Recurrence risk prediction models of postoperative patients with renal cell carcinoma based on machine learning
10.3969/j.issn.1009-8291.2025.03.012
- VernacularTitle:基于机器学习的肾癌患者术后复发风险预测模型的构建与评价
- Author:
Peipei WANG
1
;
Zhao HOU
2
;
Hui MA
2
;
Dingyang LYU
2
;
Qiwei WANG
2
;
Weibing SHUANG
1
Author Information
1. Department of Urology, The First Hospital, Taiyuan 030001, China; Department of Health Statistics, School of Public Health, Shanxi Medical University, Taiyuan 030001, China
2. Department of Urology, The First Hospital, Taiyuan 030001, China
- Publication Type:Journal Article
- Keywords:
renal cell carcinoma;
recurrence;
machine learning;
prediction model;
logistic;
decision tree;
random forest;
Bayes
- From:
Journal of Modern Urology
2025;30(3):240-247
- CountryChina
- Language:Chinese
-
Abstract:
Objective: To explore the influencing factors of recurrence in postoperative patients with renal cell carcinoma,construct machine learning prediction models and evaluate their performance.
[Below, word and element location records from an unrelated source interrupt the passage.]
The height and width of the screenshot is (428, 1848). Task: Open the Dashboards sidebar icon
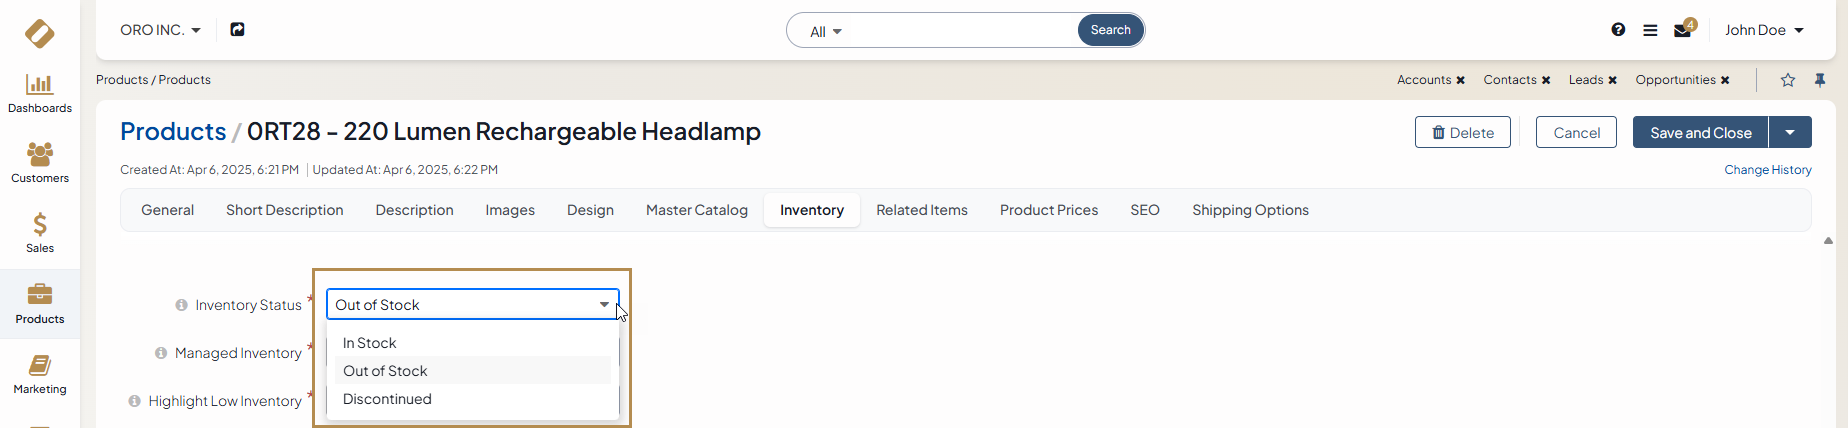tap(40, 93)
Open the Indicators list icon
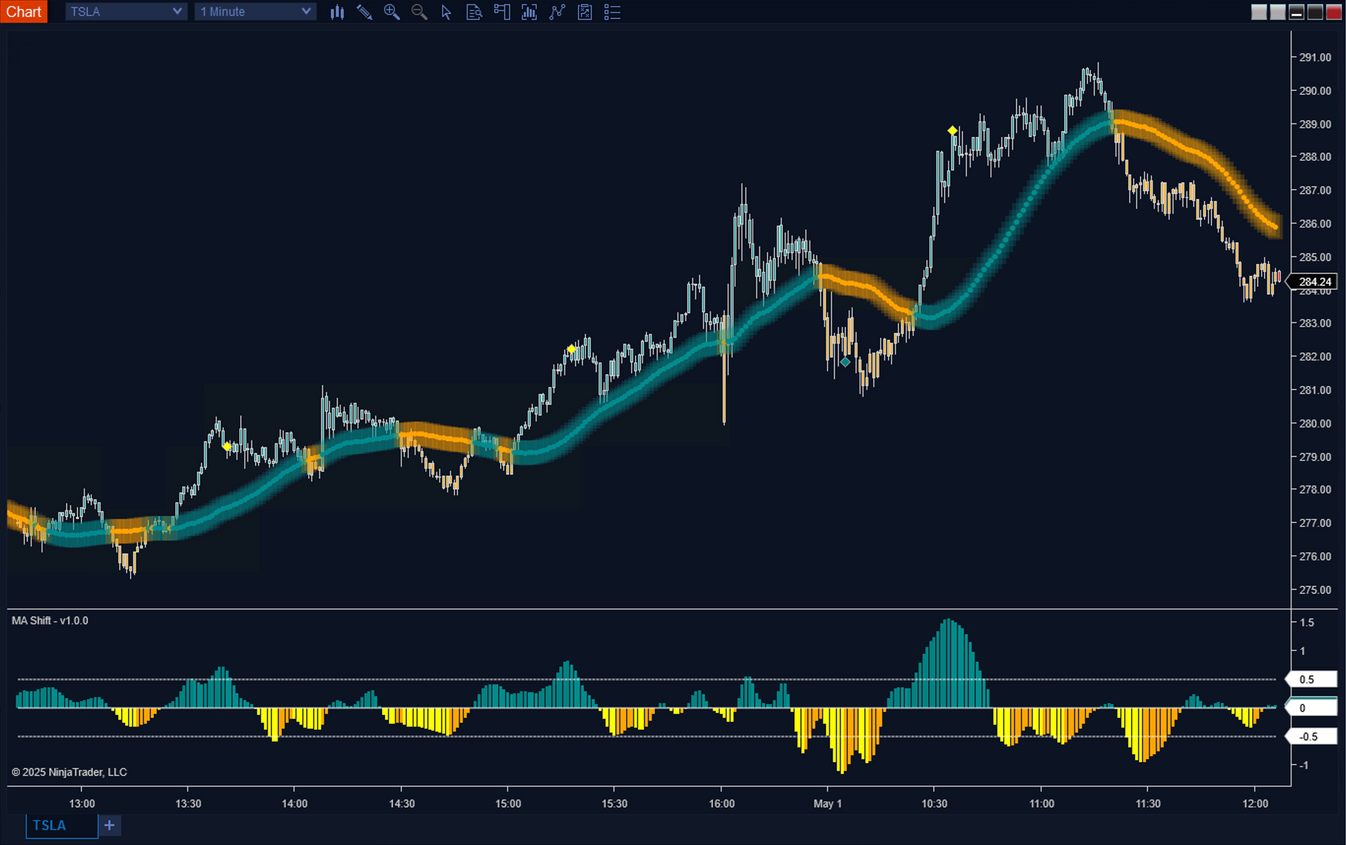Screen dimensions: 1346x845 (x=612, y=12)
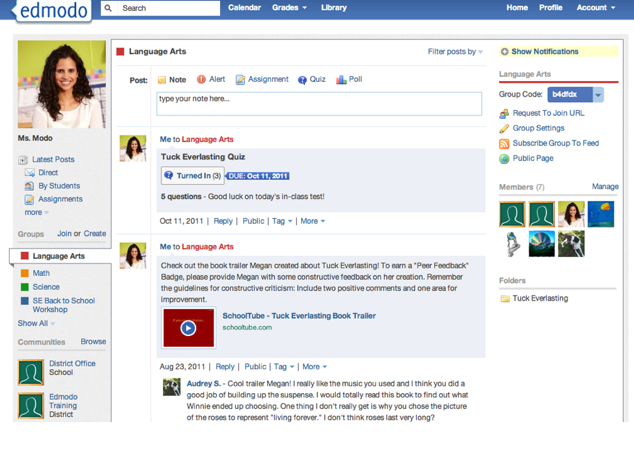Open the group code dropdown arrow

tap(598, 95)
Methods: Clinical data of 915 patients with renal cell carcinoma treated in our hospital during 2013 and 2021 were retrospectively collected.The data were randomly divided into a training set (n=510) and a validation set (n=218) in a 7∶3 ratio.In the training set,LASSO regression algorithm was used to screen important variables,and machine learning prediction models were constructed to predict the recurrence risk.In the validation set,the effectiveness of the models was compared combined with the area under receiver operating characteristic curve (AUC),accuracy rate,F1 value and other indicators. Results: LASSO regression screened out the risk factors,including smoking history,tumor size,N stage,Fuhrman grade,thrombin time and fibrinogen,based on which,the logistic model,decision tree model,random forest model,and Bayes model were constructed.In the validation set,the AUC of the above 4 models was 0.862,0.792,0.843 and 0.861,respectively; the accuracy was 0.917,0.908,0.904 and 0.927,respectively; F1 value was 0.357,0.286,0.323 and 0.600,respectively.The Bayes model had the most stable performance and best differentiation. Conclusion: In this data set,the prediction model based on Bayes algorithm has a good performance and can provide reference for clinical decision making.